• [SHORT PROBLEM 1] Say whether each statement agrees with the passage on Michigan CAFO permits, answering yes or no and quoting the deciding words of the passage: (a) The 2020 general permit has fewer requirements than the 2015 permit. (b) While the 2020 permit is stayed, CAFOs may operate under the 2015 permit. (c) The consent order calls for the digester system to be built to a 2017 Conservation Practice Standard.

• [TEXT SEGMENT]
Michigan requires CAFOs to obtain either an individual National Pollutant Discharge Elimination System (NPDES) permit or a certificate of coverage under the general permit unless exempt. There are currently two Part 31 general permits for CAFOs, NPDES Permit No. MIG010000 from 2020 (the “2020 general permit”) and from 2015 (the “2015 permit”).
The 2020 general permit included more requirements than the 2015 permit and is currently being contested in court, where the issues raised include new conditions imposed in the 2020 general permit and whether the challenged new permit conditions are an unpromulgated rule. The Michigan Supreme Court will hear arguments in the next nine months. While the 2020 permit is stayed, CAFOs may operate under the 2015 permit (which, by its terms, expired in 2020), but the department is not issuing new coverage certificates for CAFOs. Also, certificates of coverage cannot be modified to allow the operation of anaerobic digesters not already permitted, including digesters owned by entities that don’t own or operate the CAFO.
In response to this uncertainty, the department issued the CAFO consent order. If signed, the CAFO consent order requires both a CAFO owner and the owner of an anaerobic digester located at the CAFO that does not comply with the 2015 permit to meet the following criteria:
- Prepare an agreement between the CAFO and digester regarding responsibility for digester operations.
- Create a treatment system contingency and redundancy plan.
- Submit a comprehensive nutrient management plan, including the digester.
- Ensure that the digester system is built to the Natural Resources Conservation Service’s 2017 Conservation Practice Standard.

• [LISTED RECORDS]
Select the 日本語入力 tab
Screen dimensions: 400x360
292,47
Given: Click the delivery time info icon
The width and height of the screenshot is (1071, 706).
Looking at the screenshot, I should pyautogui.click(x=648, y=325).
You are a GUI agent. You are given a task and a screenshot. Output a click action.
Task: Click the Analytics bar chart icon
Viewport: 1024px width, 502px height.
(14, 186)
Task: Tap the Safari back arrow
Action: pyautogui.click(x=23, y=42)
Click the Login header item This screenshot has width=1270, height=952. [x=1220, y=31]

---

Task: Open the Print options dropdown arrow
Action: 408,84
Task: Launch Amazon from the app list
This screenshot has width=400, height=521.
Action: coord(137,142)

• [SHORT PROBLEM 2] From the listing, duplicate the lines starting with the line that contains "Task: Launch Amazon from the app list" and going on through the line that contains "Action: coord(137,142)", both included.

• [CORRECT OUTPUT 1]
(a) No: "The 2020 general permit included more requirements than the 2015 permit"
(b) Yes: "While the 2020 permit is stayed, CAFOs may operate under the 2015 permit"
(c) Yes: "Ensure that the digester system is built to the Natural Resources Conservation Service’s 2017 Conservation Practice Standard."

• [CORRECT OUTPUT 2]
Task: Launch Amazon from the app list
This screenshot has width=400, height=521.
Action: coord(137,142)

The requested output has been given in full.